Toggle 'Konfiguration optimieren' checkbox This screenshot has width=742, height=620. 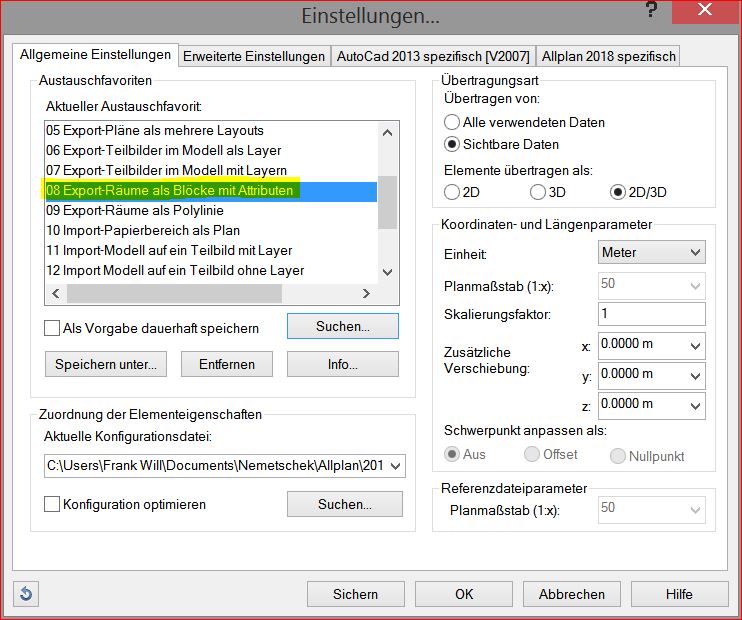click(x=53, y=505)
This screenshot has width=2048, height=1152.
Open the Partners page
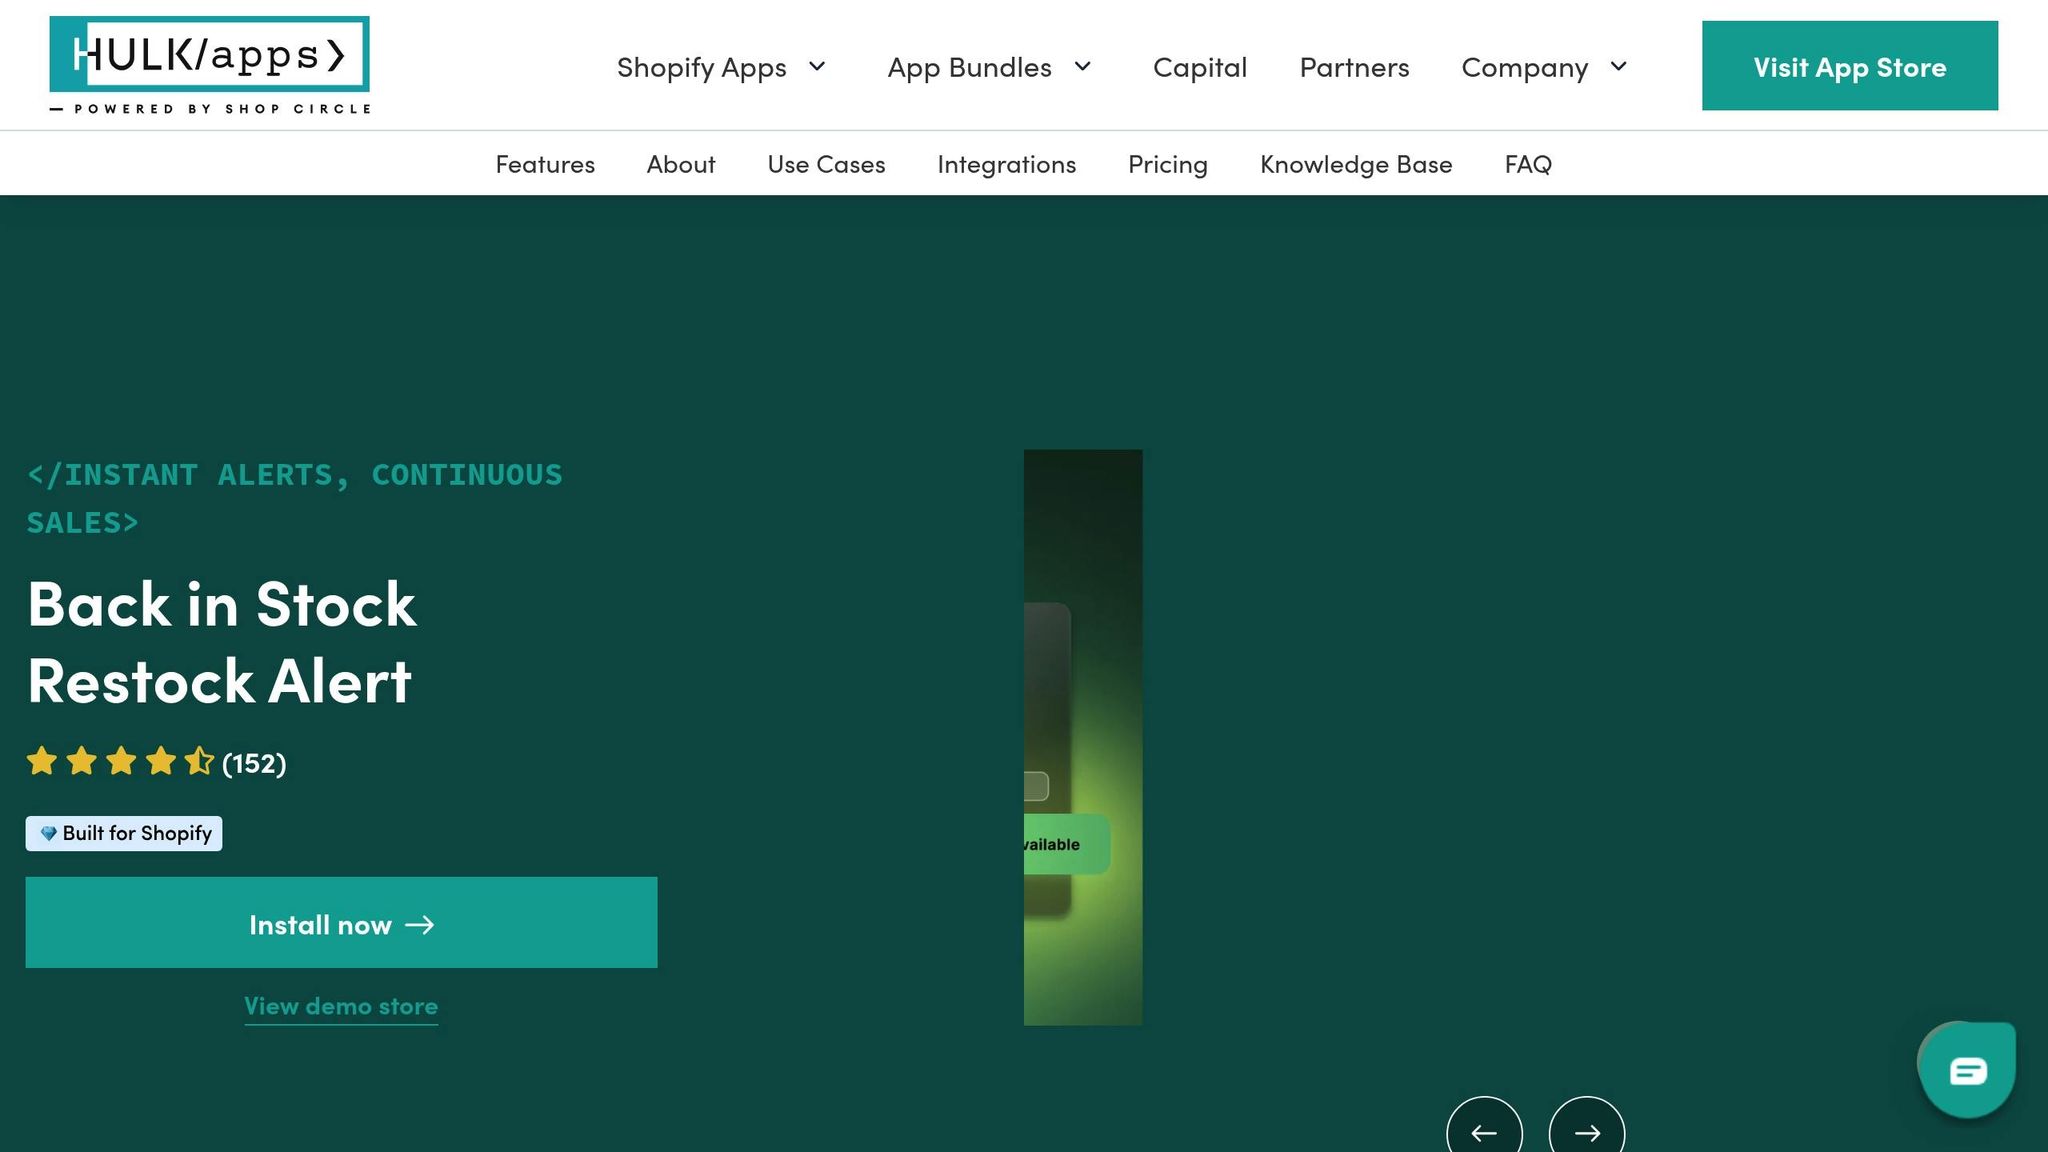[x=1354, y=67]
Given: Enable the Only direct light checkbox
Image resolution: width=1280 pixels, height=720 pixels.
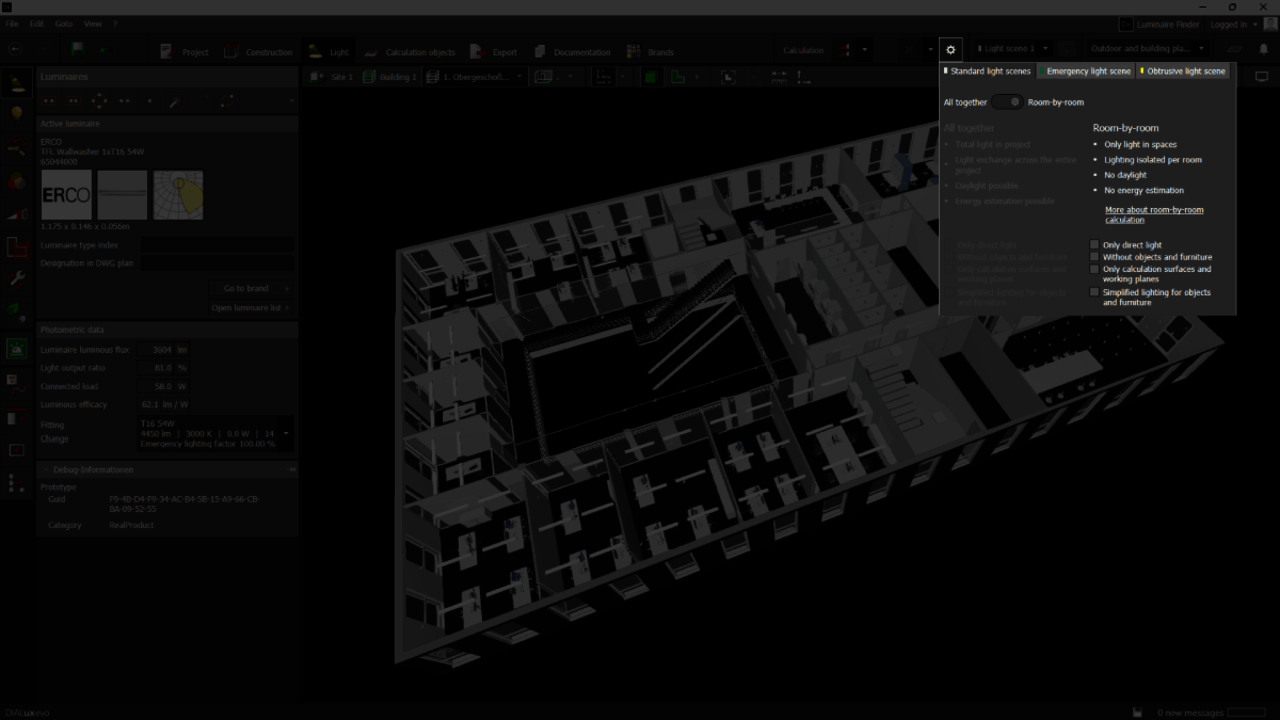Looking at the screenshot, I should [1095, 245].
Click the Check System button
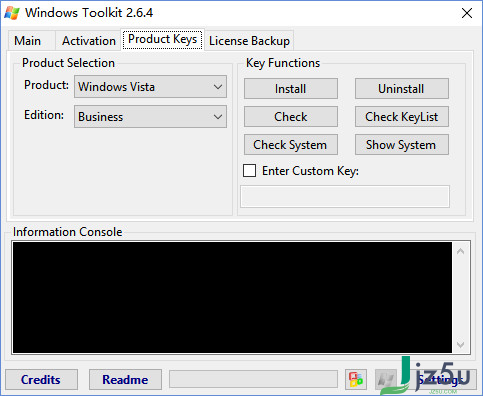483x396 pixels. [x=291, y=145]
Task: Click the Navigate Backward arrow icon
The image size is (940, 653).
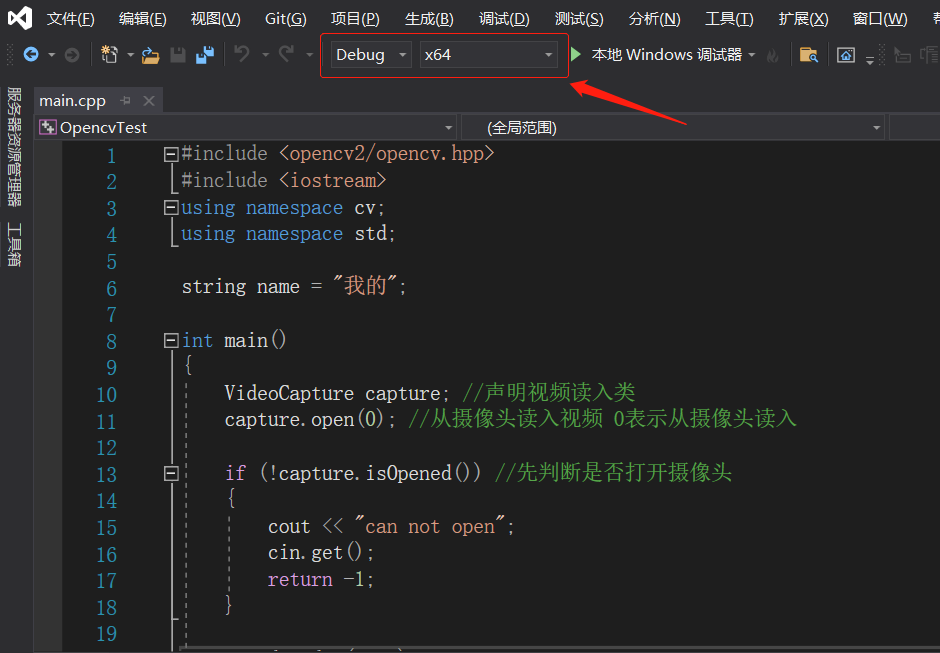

========================================

#### WRITTEN INSTRUCTION
Rewrite the rows as a numbered list, from the line containing "Task: Click the Navigate Backward arrow icon" through the end of the rows, with both ends included. Skip blank lines, and leave the pictures out.

#### ANSWER IN FULL
1. Task: Click the Navigate Backward arrow icon
2. The image size is (940, 653).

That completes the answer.